Stephen Keane (31) of Coolfin Meadows, Portlaw, Co Waterford,  found guilty by a unanimous jury verdict of murdering John Lowe (60) in 2018. Photograph:  Collins

Stephen Keane (31) of Coolfin Meadows, Portlaw, Co Waterford, found guilty by a unanimous jury verdict of murdering John Lowe (60) in 2018. Photograph: Collins

 

A man has been sentenced to life imprisonment at the Central Criminal Court for the “brutal, horrendous” murder of a 60-year-old man in Waterford three years ago.

In May of this year, Stephen Keane (31) of Coolfin Meadows, Portlaw, Co Waterford, was found guilty by a unanimous jury verdict of the murder of John Lowe (60) at his Portlaw home on December 13, 2018.

On Monday at the Central Criminal Court, Mr Justice Paul McDermott said that the only sentence that could be imposed was life imprisonment.

Victim impact statements from three of Mr Lowe’s sisters were read into the court by prosecution barrister John O’Kelly SC.

Mr Lowe’s sister, Margaret Power, in her victim impact statement, said that she and the family were “devastated, especially in the circumstances” by the “horrendous” murder of their only brother. She said that Mr Lowe was of such a good nature that he even “defended the defendant before he [Mr Lowe] was brutally murdered”.

Ms Power said in her statement that Mr Lowe had “given him [Keane] a place to stay before he was brutally murdered”.
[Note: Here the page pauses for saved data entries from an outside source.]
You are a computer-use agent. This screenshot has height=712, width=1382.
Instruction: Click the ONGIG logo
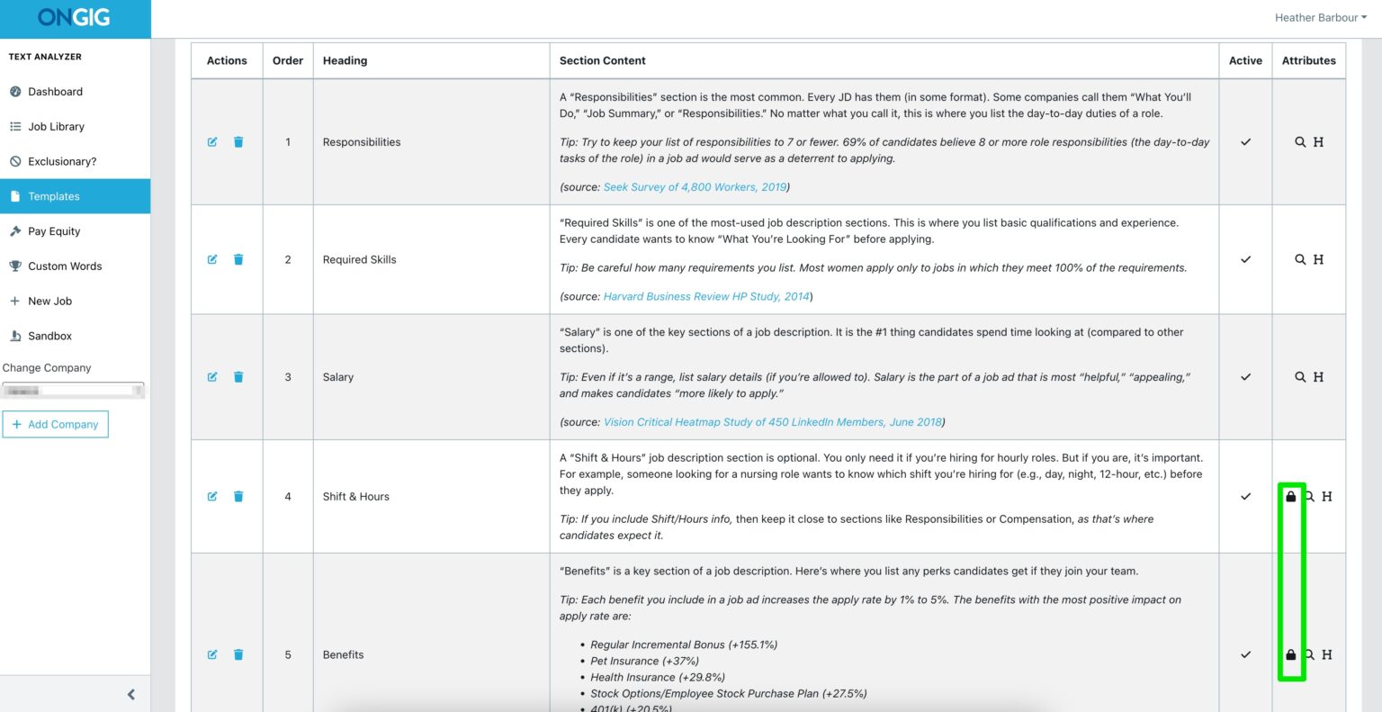pyautogui.click(x=75, y=17)
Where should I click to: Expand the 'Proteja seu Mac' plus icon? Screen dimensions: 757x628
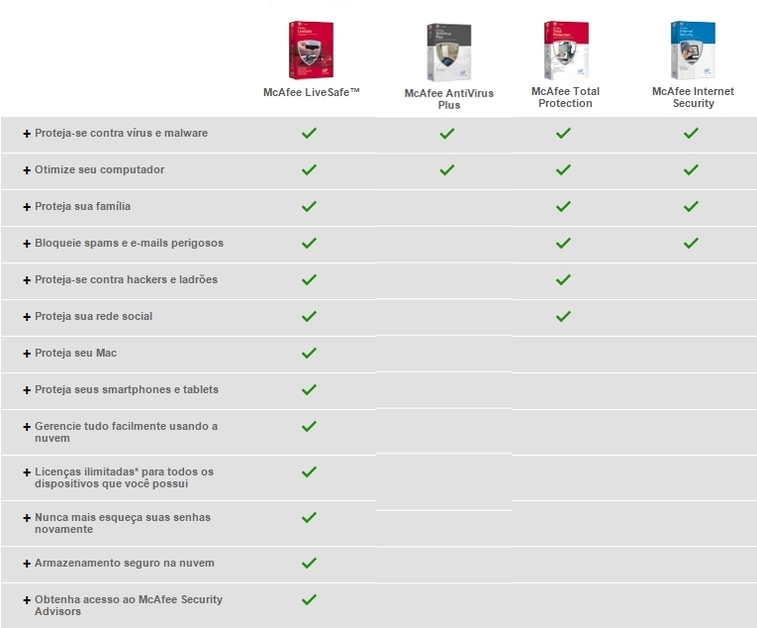(27, 354)
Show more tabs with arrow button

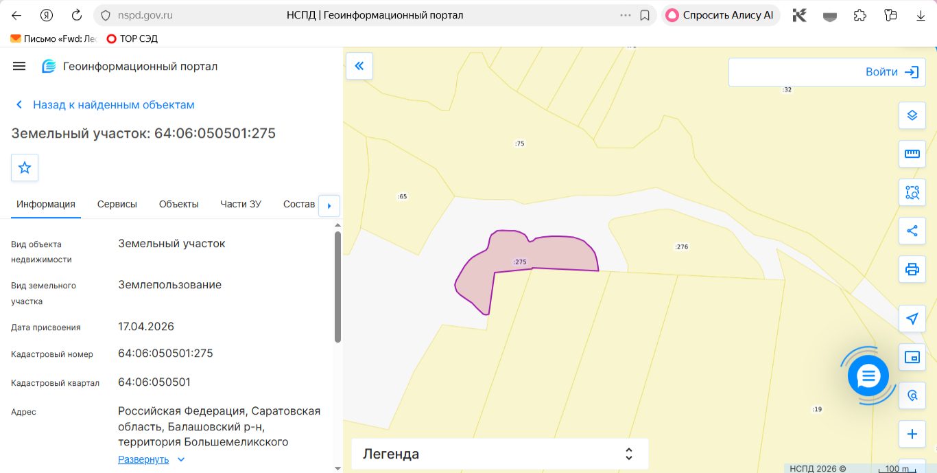(x=329, y=205)
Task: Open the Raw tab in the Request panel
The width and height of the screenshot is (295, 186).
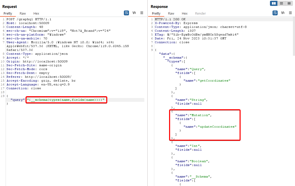Action: (x=23, y=14)
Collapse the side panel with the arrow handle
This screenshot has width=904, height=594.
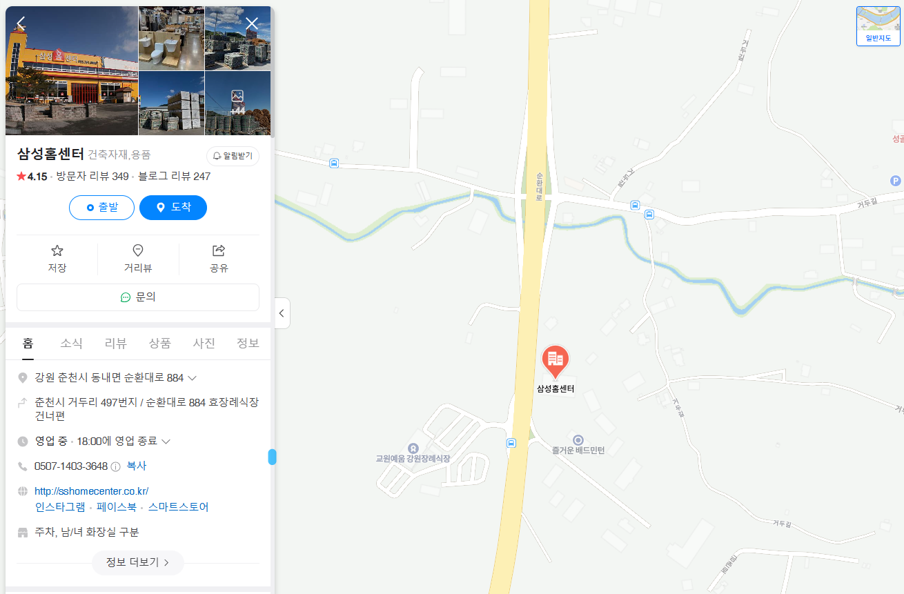click(x=282, y=313)
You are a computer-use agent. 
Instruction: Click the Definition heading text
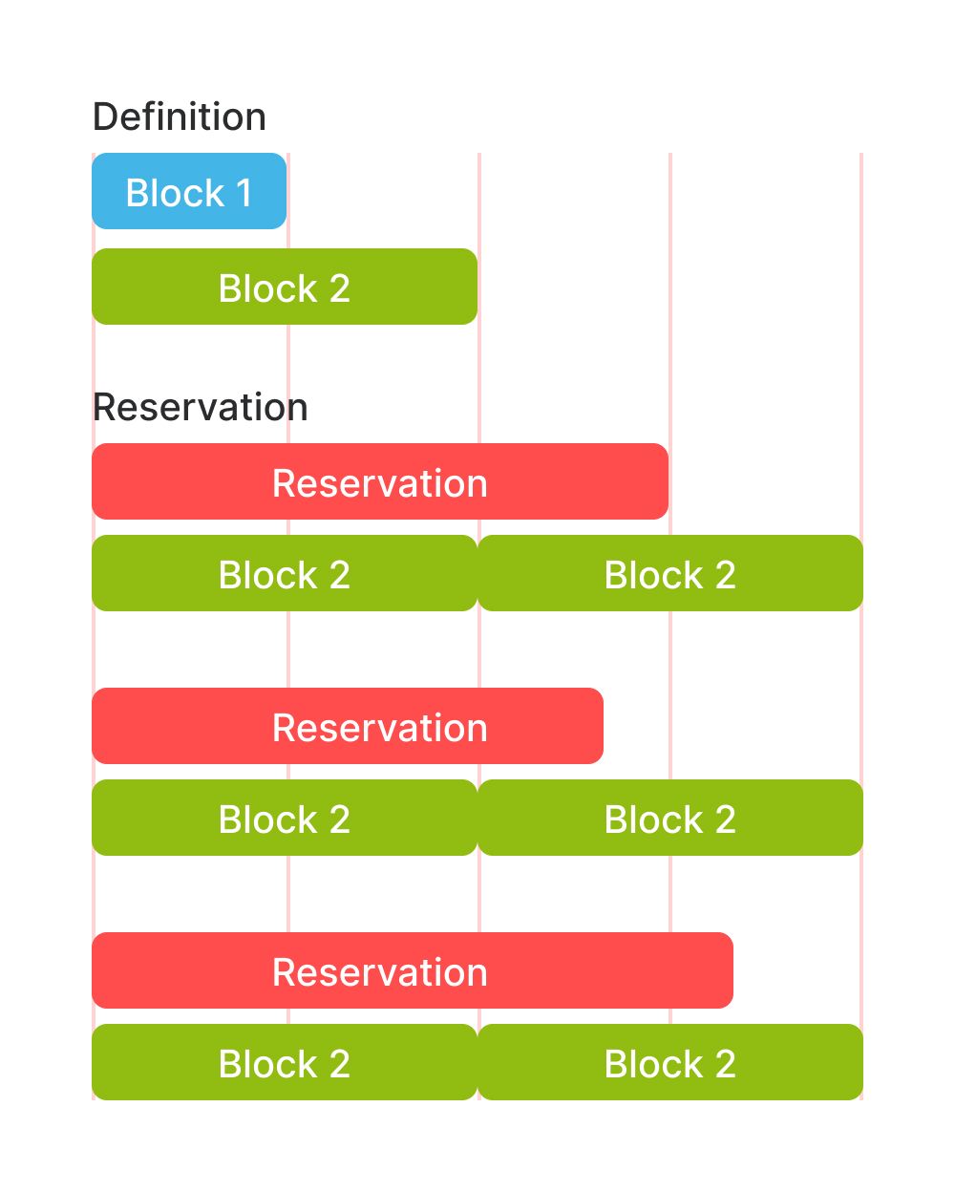[179, 117]
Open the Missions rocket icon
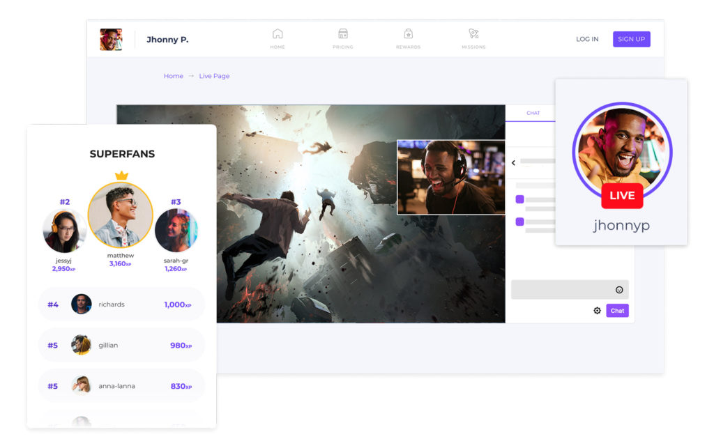714x448 pixels. coord(473,34)
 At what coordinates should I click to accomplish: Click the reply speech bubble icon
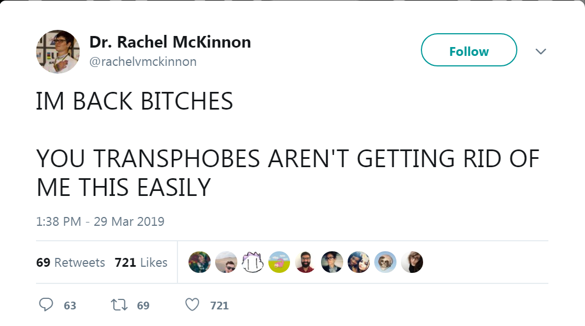[x=47, y=305]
Olive Organ, another sister, said in her statement that there was only 15 months between her and Mr Lowe and that they had “gone everywhere together”.
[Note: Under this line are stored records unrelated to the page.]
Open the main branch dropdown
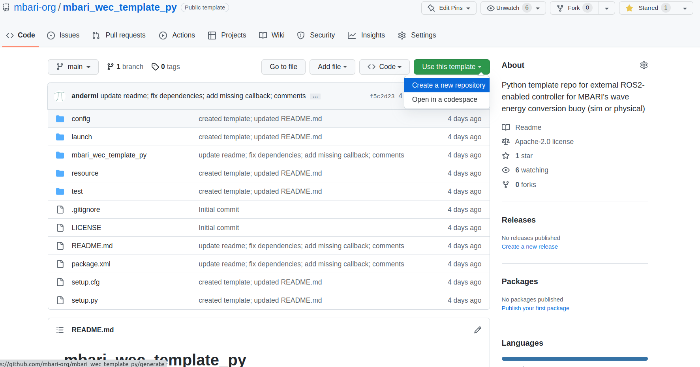 click(73, 67)

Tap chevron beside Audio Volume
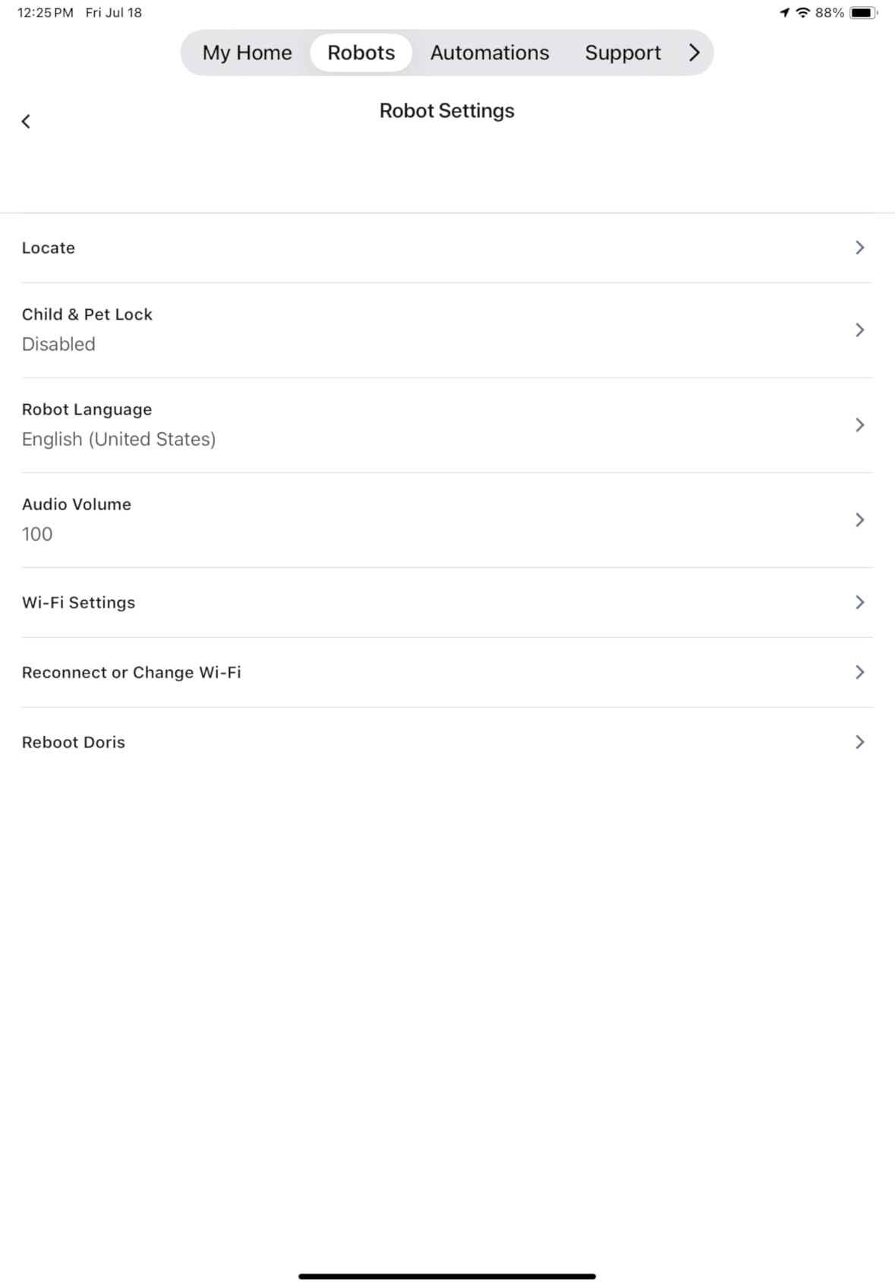(859, 519)
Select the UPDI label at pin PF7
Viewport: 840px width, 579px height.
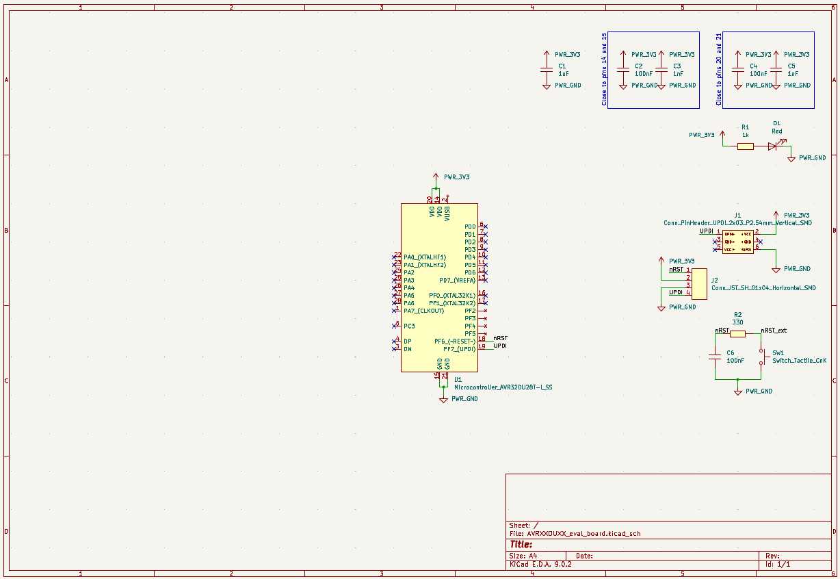point(500,346)
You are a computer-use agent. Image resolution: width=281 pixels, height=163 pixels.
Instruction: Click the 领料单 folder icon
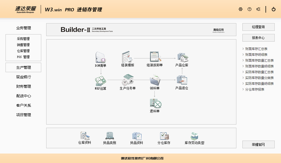[x=155, y=80]
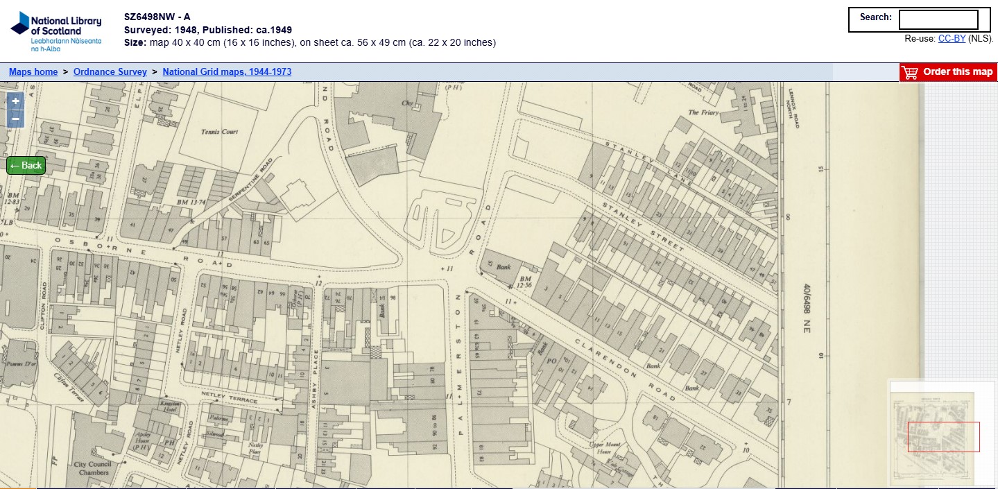Click the red extent rectangle in overview map
The height and width of the screenshot is (489, 998).
click(943, 437)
Ms Organ said that they had been a family of five, with John being the only boy. She said that when he returned from working in England he took great pride in his Coolfin home.
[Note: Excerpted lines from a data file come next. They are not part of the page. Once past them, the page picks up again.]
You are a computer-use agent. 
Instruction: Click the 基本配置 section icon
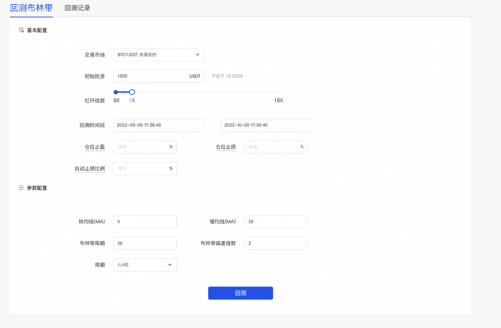(x=21, y=30)
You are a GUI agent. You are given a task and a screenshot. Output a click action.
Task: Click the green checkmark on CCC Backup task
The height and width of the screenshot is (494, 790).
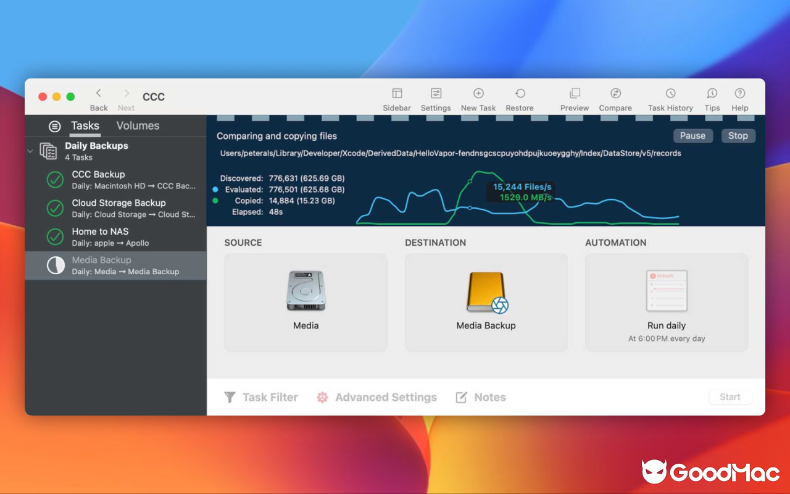click(54, 180)
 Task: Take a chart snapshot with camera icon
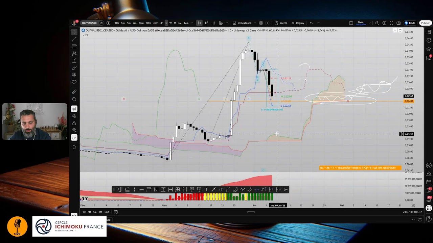point(398,23)
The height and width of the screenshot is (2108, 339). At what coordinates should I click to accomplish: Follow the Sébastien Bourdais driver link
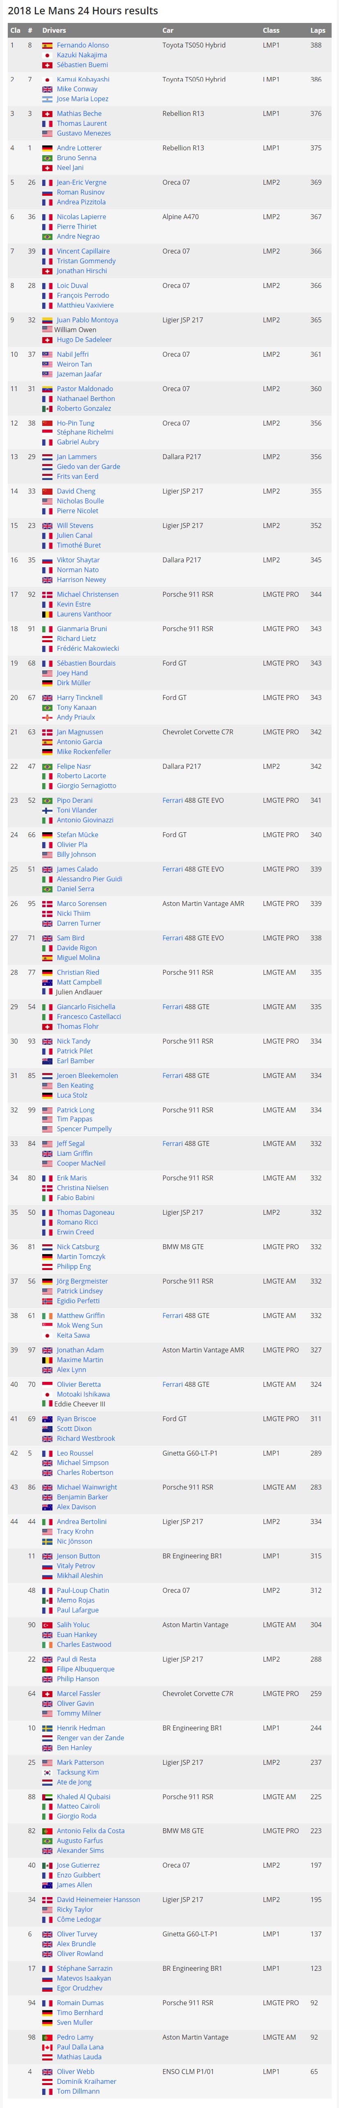[x=86, y=663]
Ms Organ said that Mr Lowe had a great sense of humour and that “he loved us and we loved him”. She said that Keane’s account of what happened on the night hurt her “very deeply”. She said that she could never truly know what happened on the night of her brother’s death and that only two people know “but the person I want to talk to is dead”.

“I miss John so much,” she said, and described him as her “baby brother”.

Ms Organ said that it still upsets her that she could not identify her brother the next day as his face had changed so much.

Mr O’Kelly said that another sister, Violet Sutcliffe, said in her victim impact statement that Mr Lowe had such an adoration for another sister, Georgina, that the family didn’t have the heart to tell her what happened. She died still believing that Mr Lowe, also known as ‘Buck’, was alive and well.

“John was the last sibling in the family but the first to leave us,” she said in her statement.

Ms Sutcliffe also said that she deeply missed phone calls and exchanging birthday cards with John, who would also be missed by his nieces and nephews and grandnieces and grandnephews.

She said the lives of the surviving family members would never be the same.

Members of the deceased’s family and of Keane’s family were present in the court for this morning’s sentence hearing.

After imposing the life sentence, Mr Justice McDermott offered his condolences to the family of Mr Lowe.

Keane had pleaded guilty to manslaughter but not guilty to Mr Lowe’s murder.

At the trial, Keane had claimed that he had an argument with Mr Lowe about an alleged theft of money from a silver box.

Keane had claimed to have hit Mr Lowe with “one punch” and said that he “knew he had killed him because he caught him clean”.

The defendant also claimed that Mr Lowe came at him with a knife. However, gardaí found neither a silver box nor a knife.

Also at the trial, then Deputy State Pathologist Dr Michael Curtis gave evidence that Mr Lowe suffered “multiple wounds” with the fatal blow being landed to the artery under the left ear.

After his arrest, Keane was taken to University Hospital Waterford for bandaging of his swollen and bloodied hands.

Colman Cody SC, defending Keane, had argued at trial that Keane was too drunk on the day to have intentionally killed Mr Lowe.

The jury also heard that Keane had tried to resuscitate Mr Lowe and that he had returned to the scene with his mother.

A 999 call was played for the jury during which the call-taker talked Keane and his mother through CPR.

Keane had also denied that he could murder Mr Lowe, as the defendant said he was his “only friend in the world”.

Mr Justice McDermott backdated the sentence to December 13, 2018, the day of the murder, when Keane was first taken into custody.